Prompt>
Each line in the material below, starting at the one with "How do I perform: Open" and ending at the one with "Task: Select the", is to be reproduced exactly; no picture is to be copied.

=== Records to use ===

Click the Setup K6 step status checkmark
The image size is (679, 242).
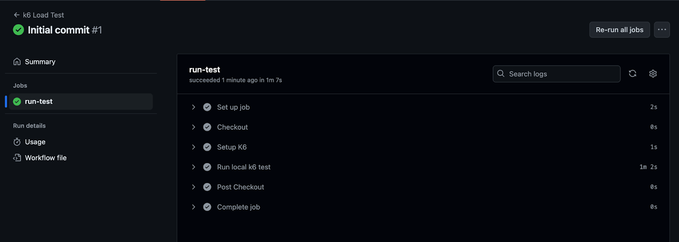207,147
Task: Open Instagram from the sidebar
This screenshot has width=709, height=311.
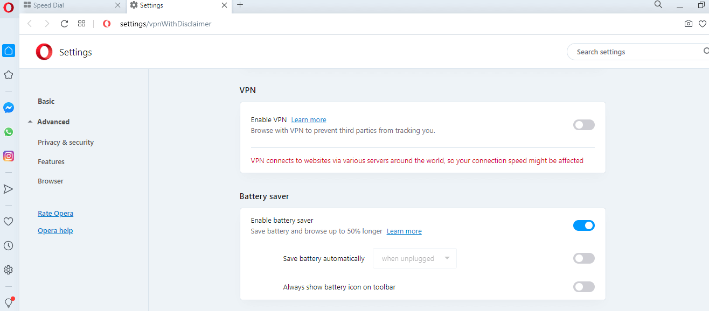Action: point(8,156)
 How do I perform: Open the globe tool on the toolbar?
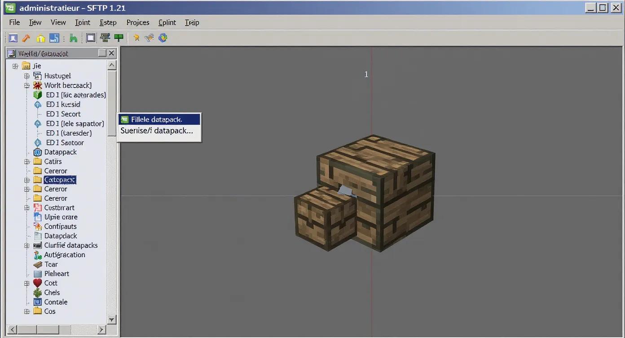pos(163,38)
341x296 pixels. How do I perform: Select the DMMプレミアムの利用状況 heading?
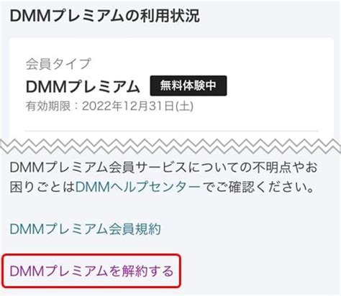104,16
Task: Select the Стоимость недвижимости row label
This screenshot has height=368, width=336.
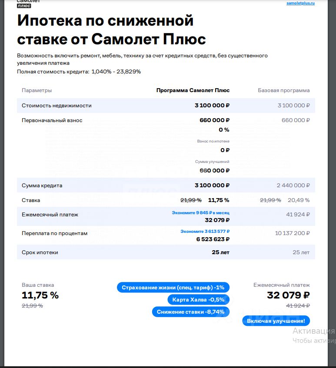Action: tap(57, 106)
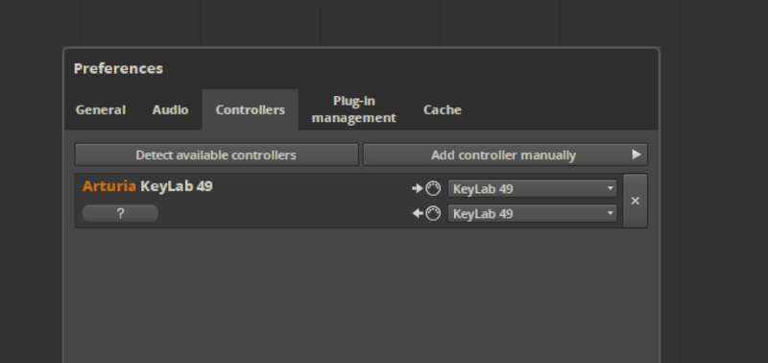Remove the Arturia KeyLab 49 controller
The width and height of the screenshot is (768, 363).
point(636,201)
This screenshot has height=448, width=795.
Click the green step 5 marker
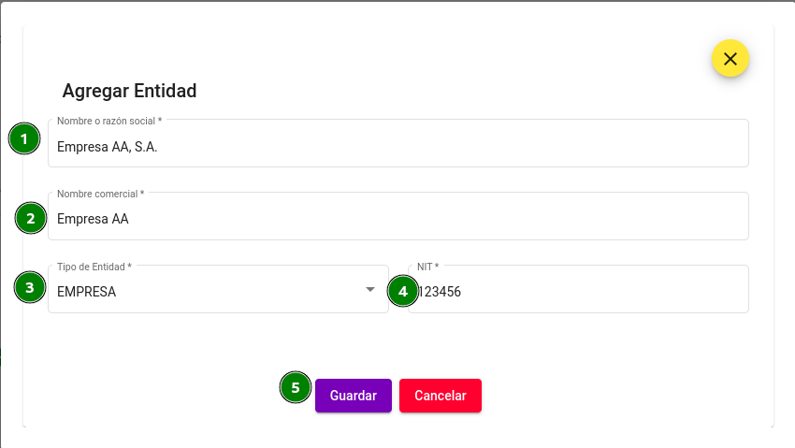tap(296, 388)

===

Reply>
 How do I perform: Open the globe tool on the toolbar?
pos(163,38)
341x296 pixels. How do I perform: Select the DMMプレミアムの利用状況 heading?
104,16
Task: Select the Стоимость недвижимости row label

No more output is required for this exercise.